# EXERCISE INSTRUCTIONS
Whenever a line below holds the word "computer", count it once; report the total and nothing else.

# DATA FOR THE TASK

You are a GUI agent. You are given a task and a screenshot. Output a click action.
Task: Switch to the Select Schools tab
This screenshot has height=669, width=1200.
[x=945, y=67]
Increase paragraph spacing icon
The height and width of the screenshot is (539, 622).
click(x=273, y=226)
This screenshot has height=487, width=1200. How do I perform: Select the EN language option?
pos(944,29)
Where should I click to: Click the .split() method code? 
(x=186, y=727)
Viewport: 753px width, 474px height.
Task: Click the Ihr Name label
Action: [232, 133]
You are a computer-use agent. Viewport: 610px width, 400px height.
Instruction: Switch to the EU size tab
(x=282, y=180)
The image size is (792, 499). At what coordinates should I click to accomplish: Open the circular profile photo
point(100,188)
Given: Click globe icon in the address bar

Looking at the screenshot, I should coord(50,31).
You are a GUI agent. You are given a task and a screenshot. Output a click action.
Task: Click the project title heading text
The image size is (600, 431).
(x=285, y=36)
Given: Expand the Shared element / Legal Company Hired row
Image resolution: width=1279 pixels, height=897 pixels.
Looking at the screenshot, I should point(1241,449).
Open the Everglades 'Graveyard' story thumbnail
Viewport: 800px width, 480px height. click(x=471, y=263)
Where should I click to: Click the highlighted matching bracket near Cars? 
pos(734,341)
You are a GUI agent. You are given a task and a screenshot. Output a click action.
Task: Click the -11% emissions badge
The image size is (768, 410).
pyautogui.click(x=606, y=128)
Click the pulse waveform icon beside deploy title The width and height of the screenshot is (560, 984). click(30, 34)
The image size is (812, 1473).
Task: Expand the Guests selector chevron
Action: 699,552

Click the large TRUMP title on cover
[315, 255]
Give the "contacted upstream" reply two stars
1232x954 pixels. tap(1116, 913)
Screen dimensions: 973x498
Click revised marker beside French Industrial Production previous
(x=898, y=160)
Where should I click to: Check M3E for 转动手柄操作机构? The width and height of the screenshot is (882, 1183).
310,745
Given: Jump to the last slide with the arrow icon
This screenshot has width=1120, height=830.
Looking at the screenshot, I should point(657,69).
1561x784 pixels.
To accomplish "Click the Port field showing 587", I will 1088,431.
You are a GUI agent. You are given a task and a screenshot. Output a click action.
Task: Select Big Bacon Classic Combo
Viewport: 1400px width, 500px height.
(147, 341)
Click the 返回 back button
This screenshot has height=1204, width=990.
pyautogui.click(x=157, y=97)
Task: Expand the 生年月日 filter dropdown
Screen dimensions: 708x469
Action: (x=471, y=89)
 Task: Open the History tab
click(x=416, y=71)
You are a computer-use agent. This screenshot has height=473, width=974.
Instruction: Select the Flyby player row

# WORKED SOLUTION
2